Payroll - Employee Loans
Employers may choose to make available loans to employees for a variety of reasons. Often the loan agreement asks for repayments to be made through deductions in the payroll system. An employer is responsible for:
- Making deductions of the amounts specified by the Loan agreement
- Keeping records of the deductions made
- Ensuring the deductions reduce the loan balance.
The payroll provides a system to deal with the administration of loans through the payroll.
Setting up a Loan
Take details from the loan agreement between the employer and employee. Loans are entered in the Payroll/Tax details for an employee, accessed via the Payroll menu.
Payroll - Manage Employees - Action Box - Loans
Enter a unique name and description for the Loan in the Element Name field From the Account dropdown select the nominal ledger account in which the loan in recorded.
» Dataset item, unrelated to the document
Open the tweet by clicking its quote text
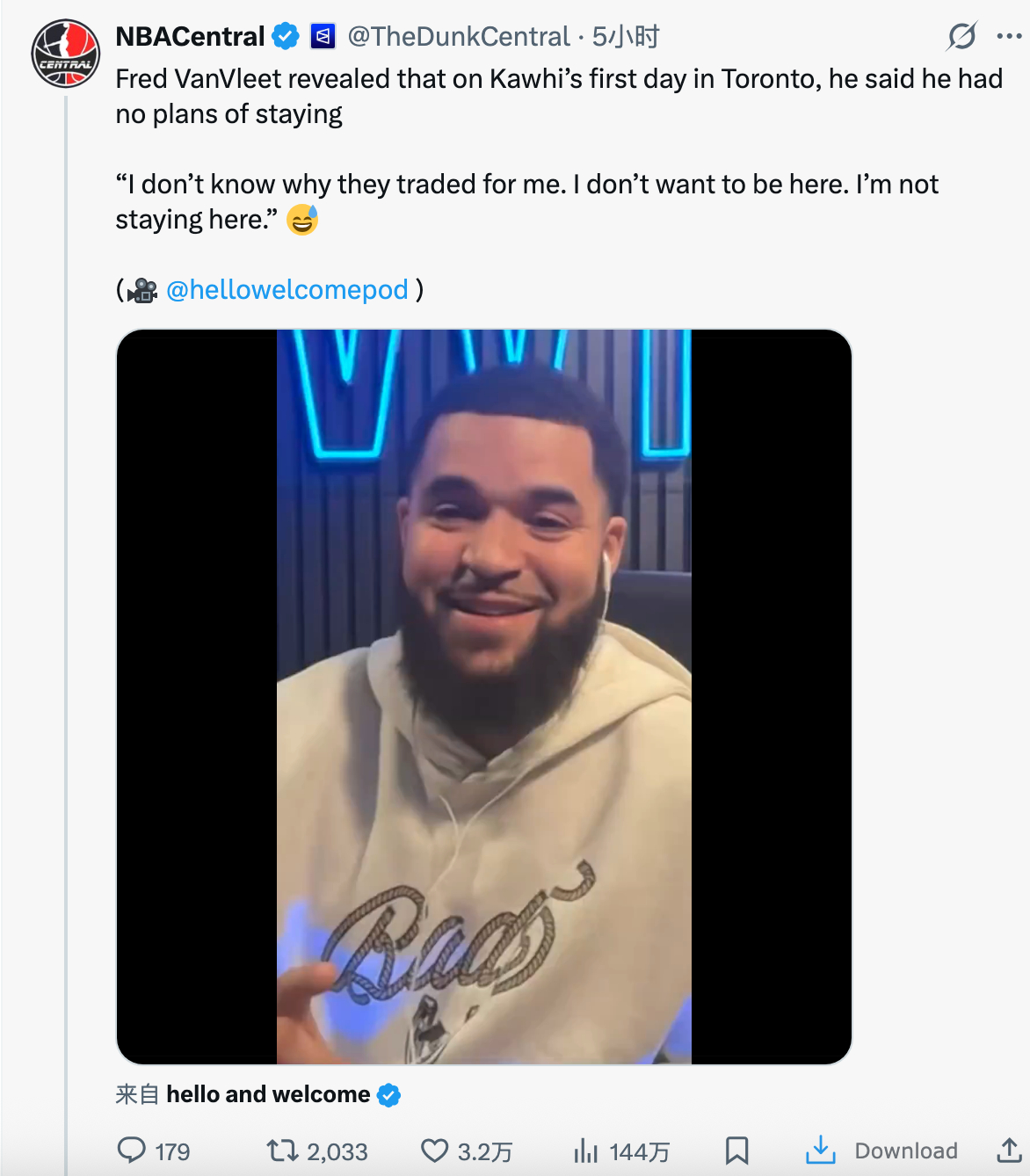Viewport: 1030px width, 1176px height. [527, 201]
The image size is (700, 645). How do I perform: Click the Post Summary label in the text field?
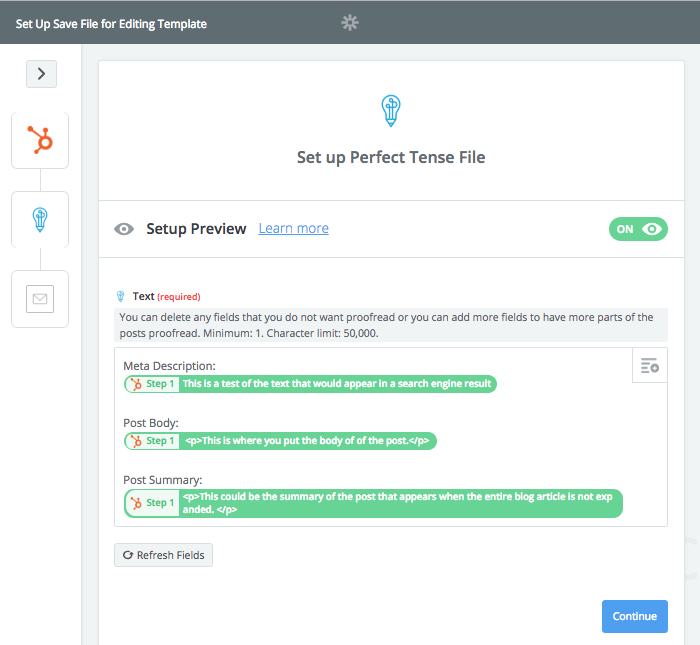click(x=162, y=480)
Enter the Amount that is to be deducted at each payroll run. Enter a Starting Balance. Enter any amount that has already been paid to date by the employee. As deductions are made at each payroll run, this figure will be updated and display the total amounts deducted to-date. Enter the balance to pay as the amount still to be paid off the loan. Usually this is starting balance less paid to date. As deductions are made at each payroll run, this figure will be updated and display the balance still to pay.
Calculation of the amount of the deduction
The system automatically records the correct amount of deduction, from the next payroll run after the start date. All reports reflect the deduction appropriately. The system automatically stops deductions when the Balance to Pay reaches zero.